TERCEIRA PARTE - AS LEIS MORAIS
LEI DE ADORAÇÃO - CAPÍTULO 2
667. Por
que o Politeísmo é uma das crenças mais antigas e mais espalhadas, se é
falso?
— A ideia de um
Deus único só podia aparecer como resultado do desenvolvimento mental do
homem. Incapaz, na sua ignorância, de conceber um ser imaterial, sem
forma determinada, agindo sobre a matéria, ele lhe havia dado os atributos
da natureza corpórea, ou seja, uma forma e uma figura, e desde então tudo o que
lhe parecia ultrapassar as proporções da inteligência comum tornava-se
para ele uma divindade.
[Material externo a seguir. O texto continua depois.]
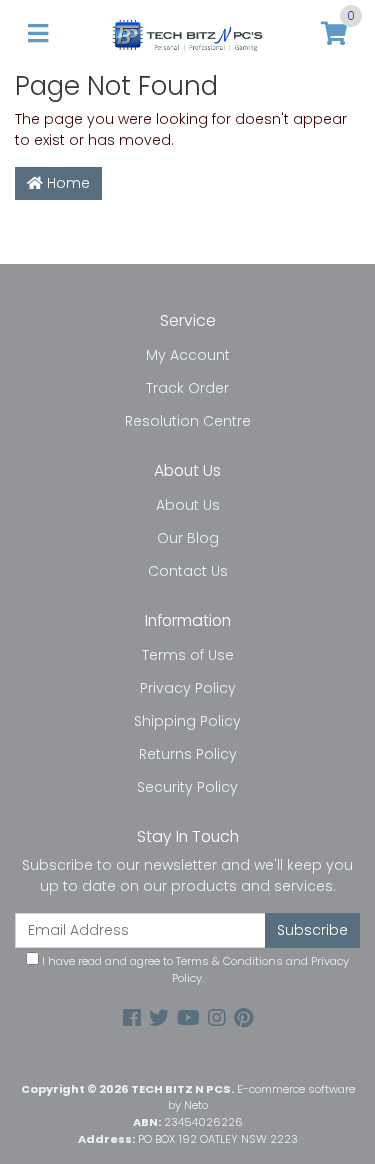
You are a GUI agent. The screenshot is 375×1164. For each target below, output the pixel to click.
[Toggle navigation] (38, 34)
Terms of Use (188, 655)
Tudo quanto não compreendia devia ser obra de um
poder sobrenatural, e disso a acreditar em tantas potências distintas
quantos os efeitos pudesse ver não ia mais do que um passo. Mas em todos
os tempos houve homens esclarecidos que compreenderam a impossibilidade
dessa multidão de poderes para governar o mundo sem uma direção superior,
e se elevaram ao pensamento de um Deus único.
668. Os
fenômenos espíritas sendo produzidos desde todos os tempos e conhecidos desde
as primeiras eras do mundo, não podem ter contribuído para a crença da
pluralidade dos deuses?
— Sem dúvida, porque
para os homens, que chamavam deus a tudo o que era sobre-humano,
os Espíritos pareciam deuses. E também por isso quando um homem se
distinguia entre os demais pelas suas ações, pelo seu gênio ou por um
poder oculto que o vulgo não podia compreender, faziam dele um deus e lhe
rendiam culto após a morte. (Ver item 603.)
Comentário de Kardec: A
palavra deus tinha entre os antigos uma acepção muito extensa; não
era, como em nossos dias, uma designação do Senhor da Natureza, mas uma
qualificação genérica de todos os seres não pertencentes às condições humanas.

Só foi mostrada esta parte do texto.